• [What you will do]:
Starting at the line that holds "以前の最新情報はこちら (905, 1196)", transcribe every line to the end of the data exactly; include no other lines.

Stored items
↓

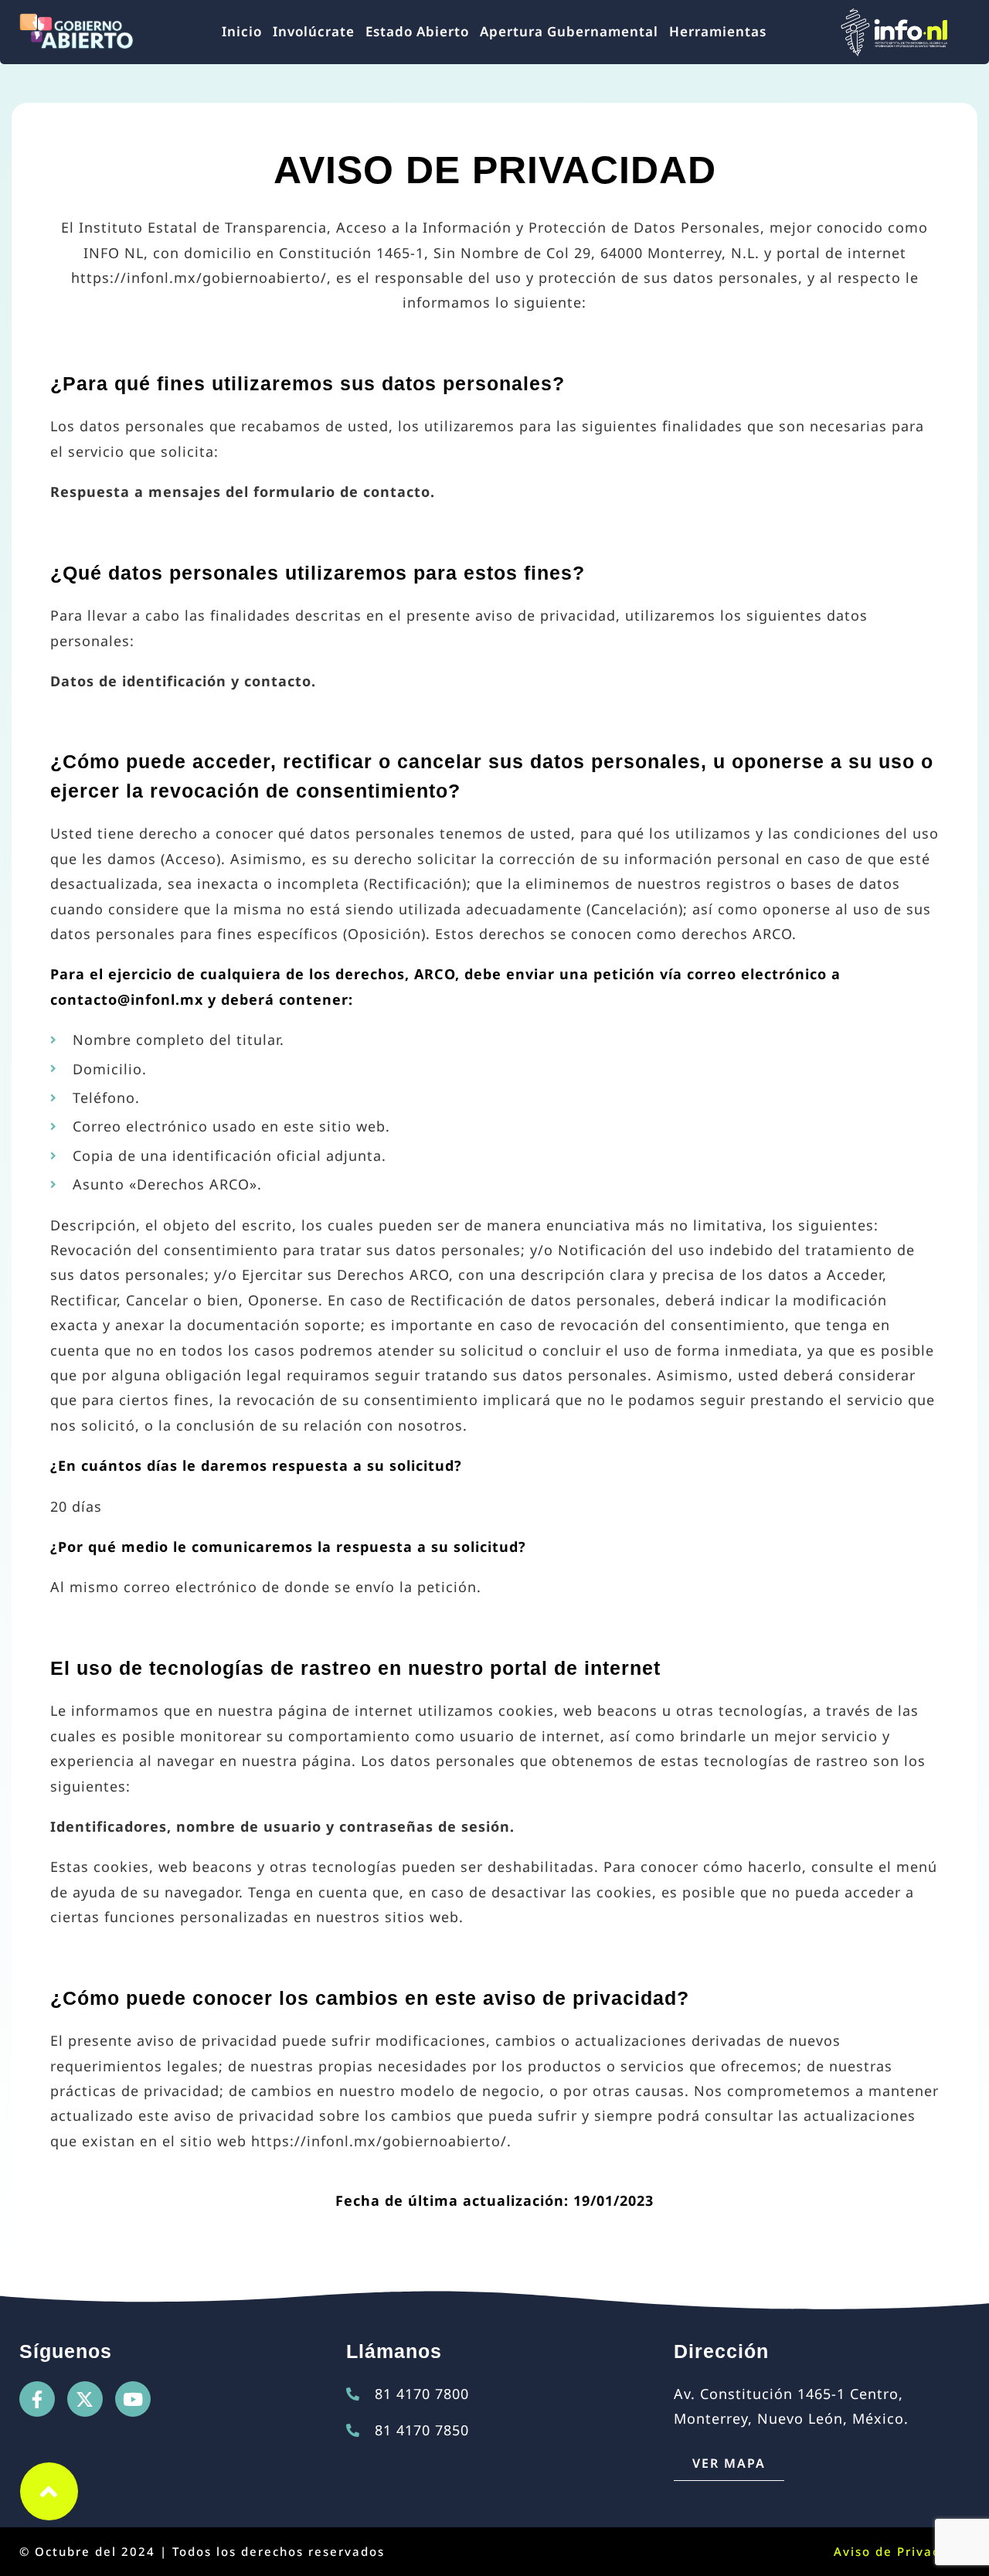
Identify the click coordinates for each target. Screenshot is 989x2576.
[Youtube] (133, 2399)
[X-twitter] (85, 2399)
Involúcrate (314, 31)
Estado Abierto (417, 31)
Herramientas (717, 31)
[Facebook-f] (37, 2399)
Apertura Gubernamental (569, 31)
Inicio (242, 31)
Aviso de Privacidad (902, 2551)
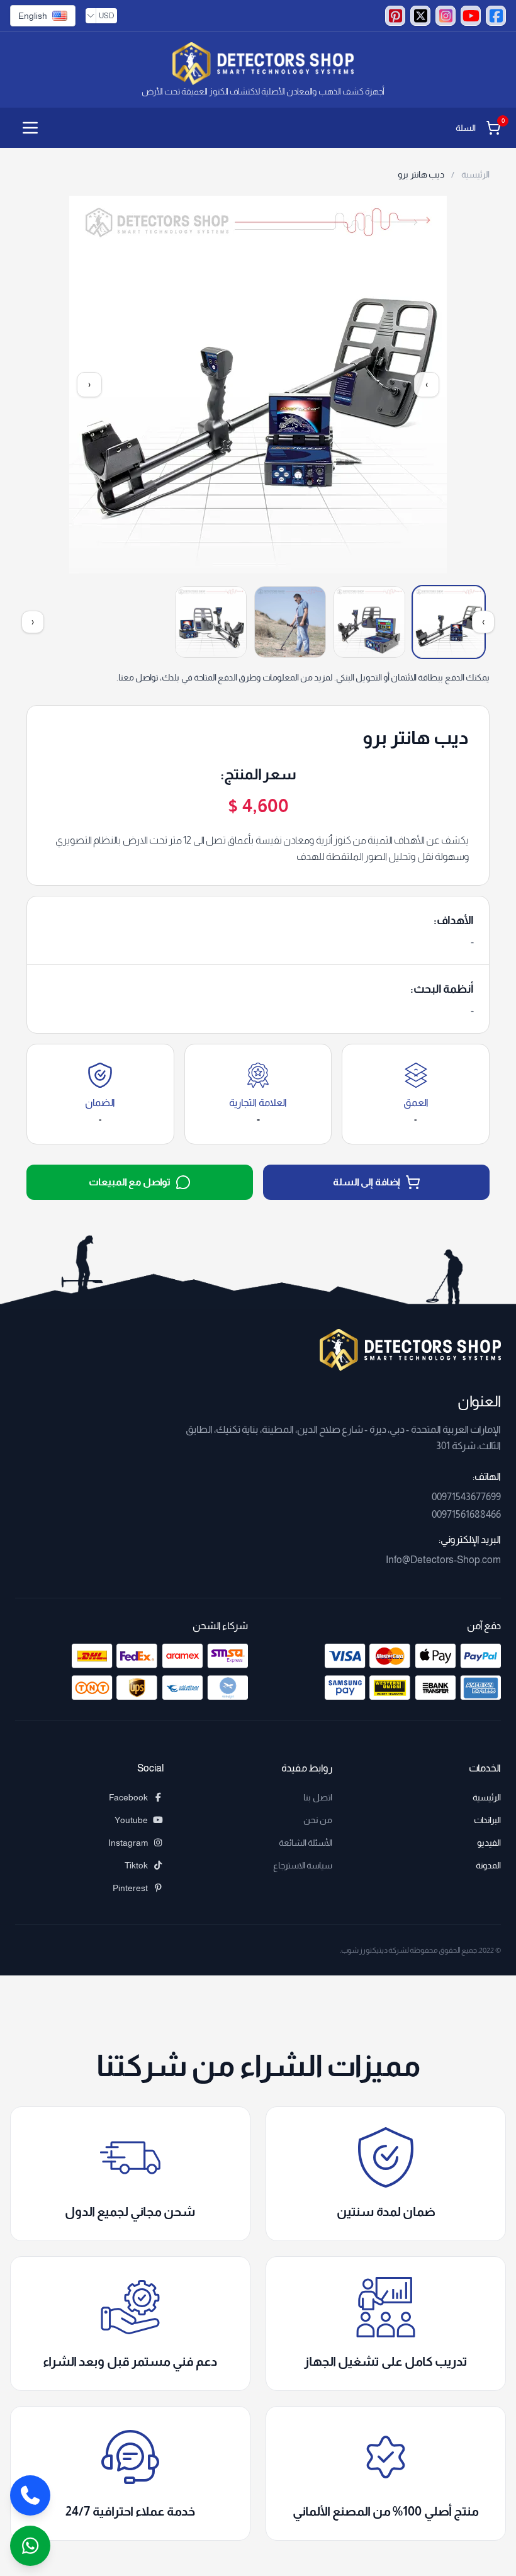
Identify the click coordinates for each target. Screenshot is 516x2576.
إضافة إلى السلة (366, 1182)
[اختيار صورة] (449, 622)
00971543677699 (466, 1496)
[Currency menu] (91, 15)
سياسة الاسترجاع (302, 1865)
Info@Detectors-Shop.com (443, 1559)
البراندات (487, 1820)
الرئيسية (474, 174)
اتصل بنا (317, 1797)
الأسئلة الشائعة (305, 1843)
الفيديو (489, 1843)
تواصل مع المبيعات (130, 1182)
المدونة (488, 1865)
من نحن (317, 1820)
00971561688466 (466, 1514)
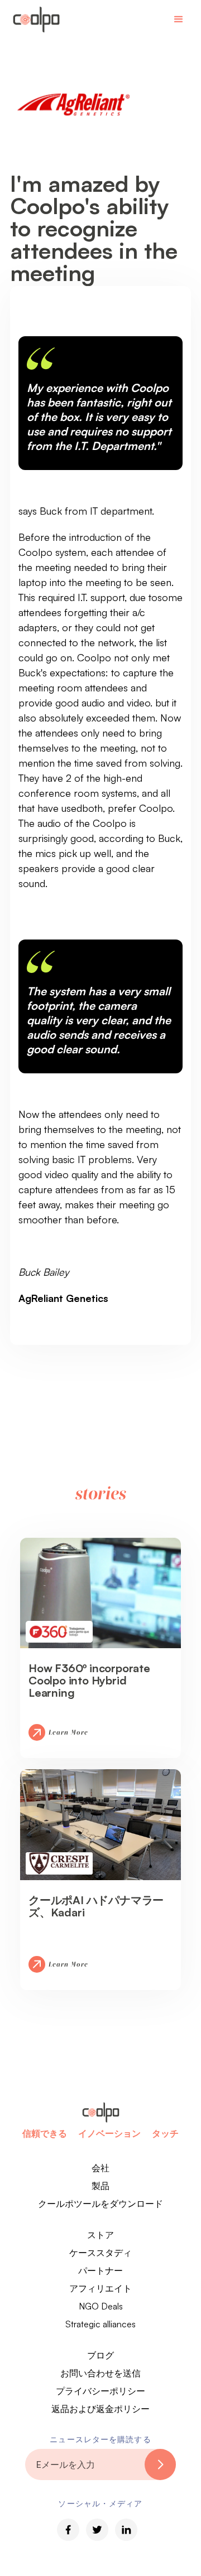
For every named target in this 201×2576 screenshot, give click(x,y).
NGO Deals (101, 2306)
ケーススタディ (100, 2252)
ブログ (100, 2355)
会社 (100, 2167)
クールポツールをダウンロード (100, 2203)
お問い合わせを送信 (100, 2373)
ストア (100, 2234)
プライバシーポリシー (100, 2390)
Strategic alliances (100, 2324)
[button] (179, 19)
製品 (100, 2185)
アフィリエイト (100, 2288)
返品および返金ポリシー (100, 2408)
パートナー (100, 2270)
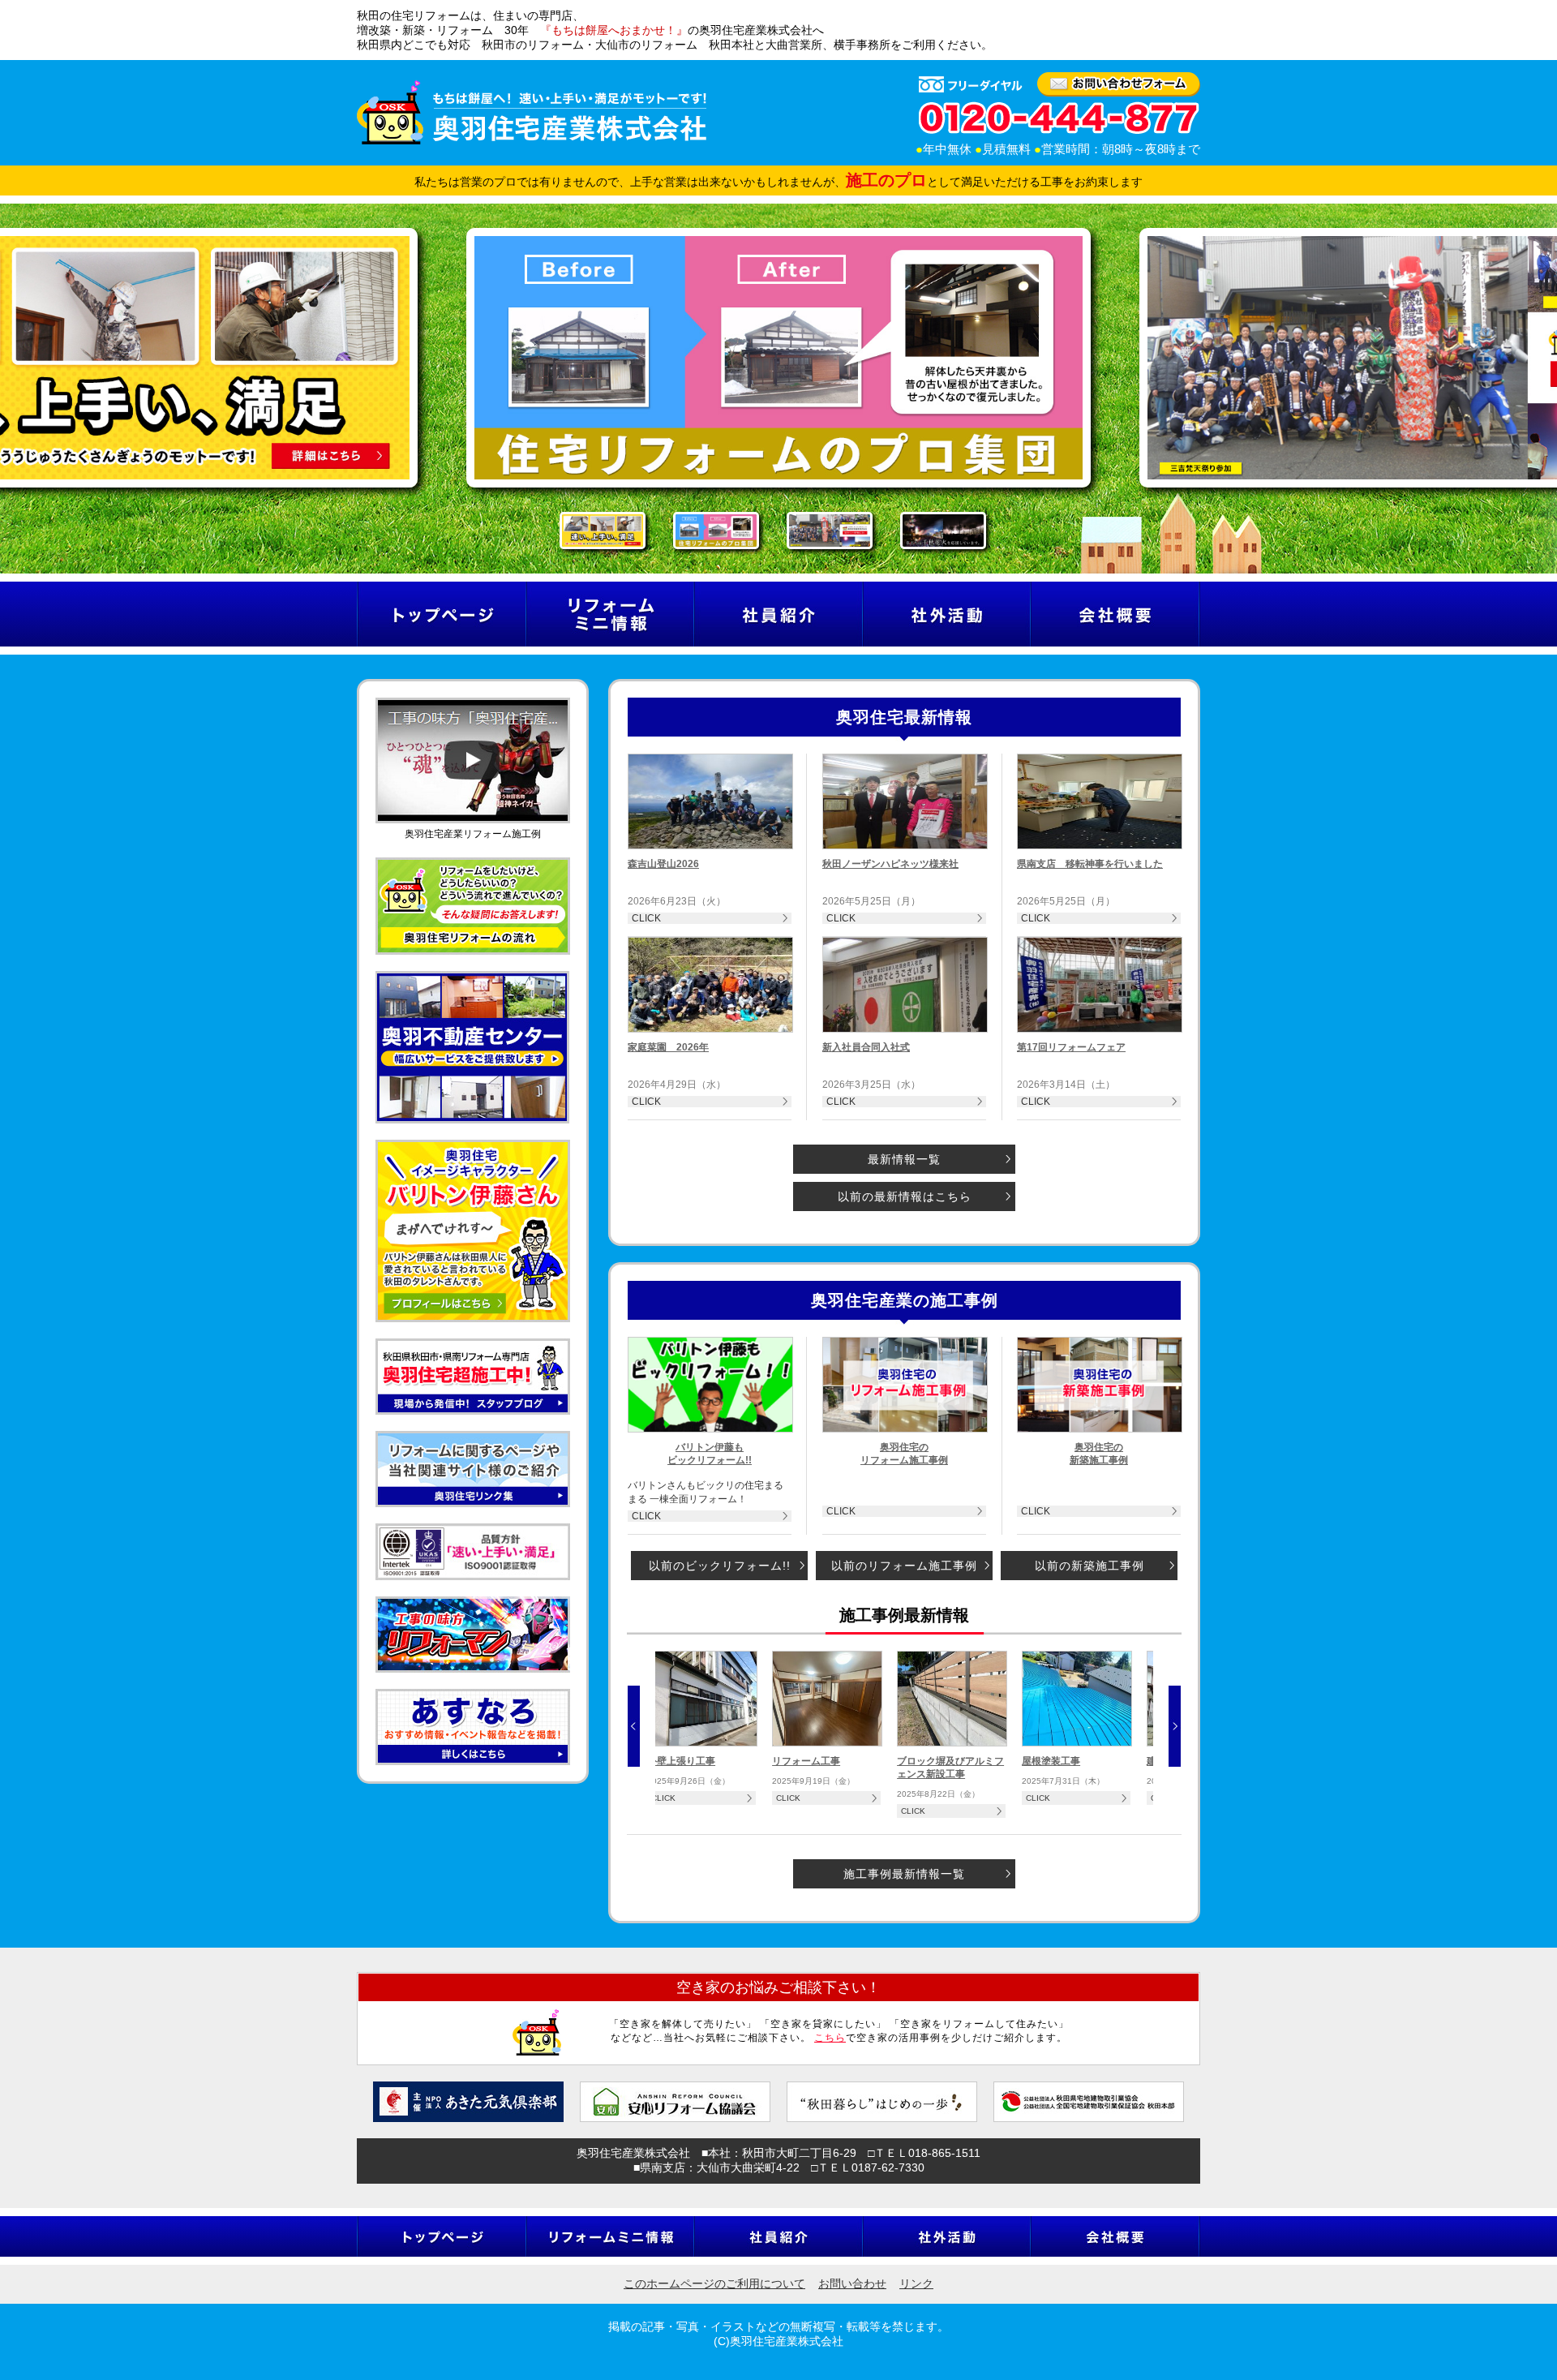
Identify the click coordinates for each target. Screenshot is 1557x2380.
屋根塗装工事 (1051, 1761)
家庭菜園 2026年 (668, 1047)
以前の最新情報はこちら (905, 1196)
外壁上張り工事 (681, 1761)
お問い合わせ (852, 2283)
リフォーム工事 (806, 1761)
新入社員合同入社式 (866, 1047)
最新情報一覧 (904, 1159)
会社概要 (1115, 614)
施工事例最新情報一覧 (904, 1873)
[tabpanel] (770, 358)
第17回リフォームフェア (1071, 1047)
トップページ (441, 614)
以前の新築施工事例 (1089, 1565)
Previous (634, 1726)
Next (1175, 1726)
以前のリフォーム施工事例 (904, 1565)
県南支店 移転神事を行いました (1090, 864)
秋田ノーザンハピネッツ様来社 (890, 864)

↑

• [Result for this exercise]:
以前の最新情報はこちら (905, 1196)
外壁上張り工事 (681, 1761)
お問い合わせ (852, 2283)
リフォーム工事 (806, 1761)
新入社員合同入社式 (866, 1047)
最新情報一覧 (904, 1159)
会社概要 (1115, 614)
施工事例最新情報一覧 (904, 1873)
[tabpanel] (770, 358)
第17回リフォームフェア (1071, 1047)
トップページ (441, 614)
以前の新築施工事例 (1089, 1565)
Previous (634, 1726)
Next (1175, 1726)
以前のリフォーム施工事例 (904, 1565)
県南支店 移転神事を行いました (1090, 864)
秋田ノーザンハピネッツ様来社 (890, 864)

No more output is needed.